Manning leaves U.S. prison 7 years after giving secrets to WikiLeaks
Reuters
May 17, 2017 07:30 MYT
May 17, 2017 07:30 MYT
Chelsea Manning walked out of a U.S. military prison on Wednesday, seven years after being arrested for passing secrets to WikiLeaks in the largest breach of classified information in U.S. history.
Manning, 29, was released from the U.S. Disciplinary Barracks at Fort Leavenworth, Kansas, at about 2 a.m., the U.S. Army said in a brief statement.
"First steps of freedom!!" Manning wrote alongside a photograph of sneaker-clad feet that she published on social media.

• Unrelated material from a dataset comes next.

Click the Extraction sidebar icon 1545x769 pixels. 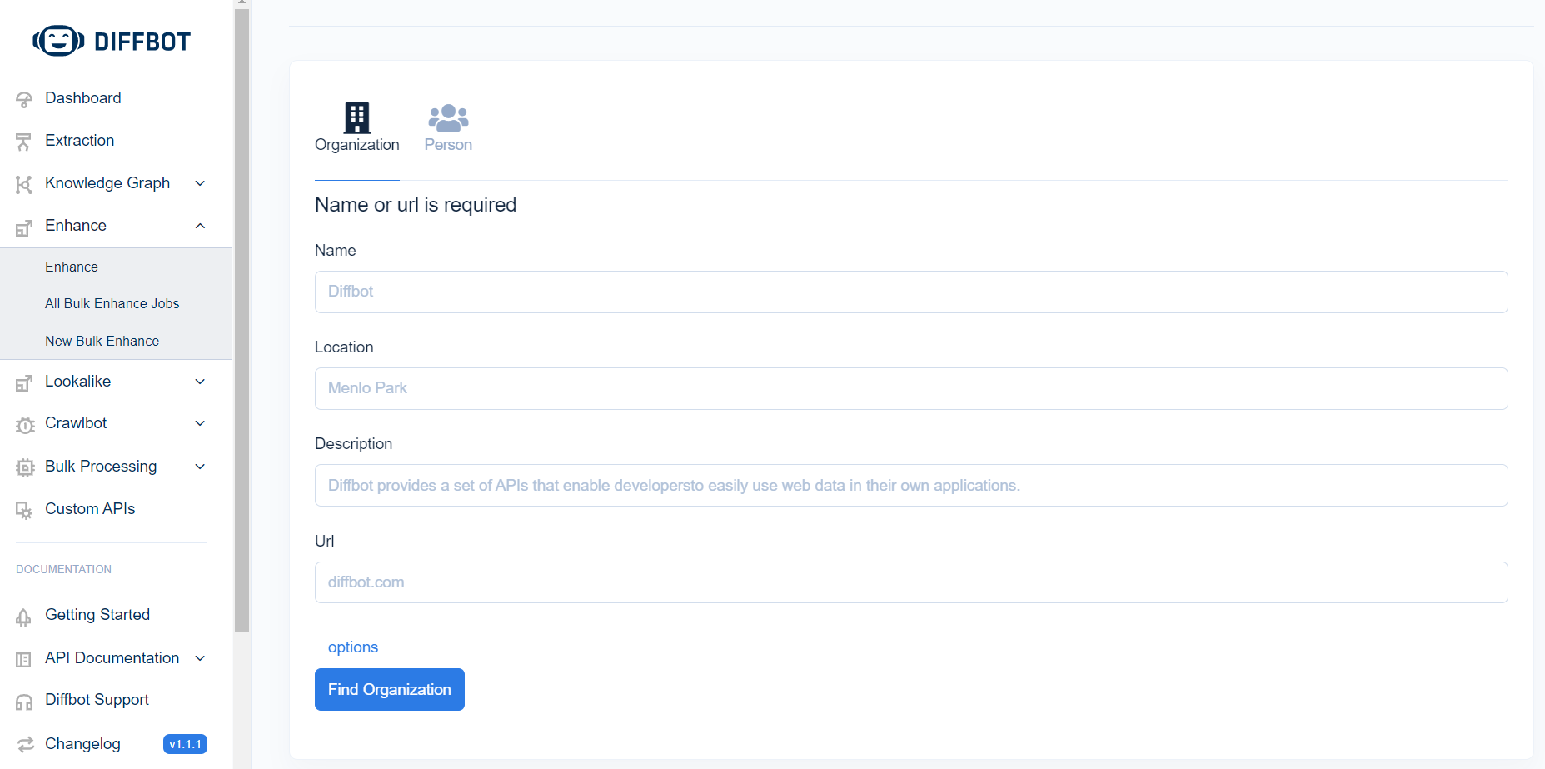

Manning was convicted of providing more than 700,000 documents, videos, diplomatic cables and battlefield accounts to WikiLeaks, an international organization that publishes such information from anonymous sources, while she was an intelligence analyst in Iraq.
WikiLeaks founder Julian Assange, a target of criminal investigations in Sweden and the United States, had promised to accept extradition if Manning was freed. U.S. Attorney General Jeff Sessions has said Assange's arrest was a priority.
Former U.S. president Barack Obama, in his final days in office, commuted the final 28 years of Manning's 35-year sentence, effective four months later. That decision angered national security experts who say Manning put U.S. lives at risk, but it won praise from transgender advocates who have embraced her transition to a female gender identity.
Once known as Private First Class Bradley Manning, she is likely to become a high-profile transgender advocate, said Chase Strangio, an American Civil Liberties Union lawyer who has represented her.
Manning announced her gender transition while the U.S. Army was keeping her in the men's prison and forcing her to wear a male haircut. She twice tried to commit suicide and faced long stretches of solitary confinement as well as denial of healthcare, Strangio said.
Last year, the U.S. Defense Department lifted a long-standing ban against transgender men and women serving openly in the military. The Pentagon estimated it affected 7,000 active-duty and reserve personnel.
Although transgender people still complain of widespread discrimination in education, employment and medical care, awareness of the issue has exploded since Manning went to jail. Transgender celebrities such as Caitlyn Jenner and Laverne Cox have become part of the mainstream.
"LOVE FOR MY COUNTRY"
In a statement to ABC News, Manning said she appreciated the support she had received from people all over the world.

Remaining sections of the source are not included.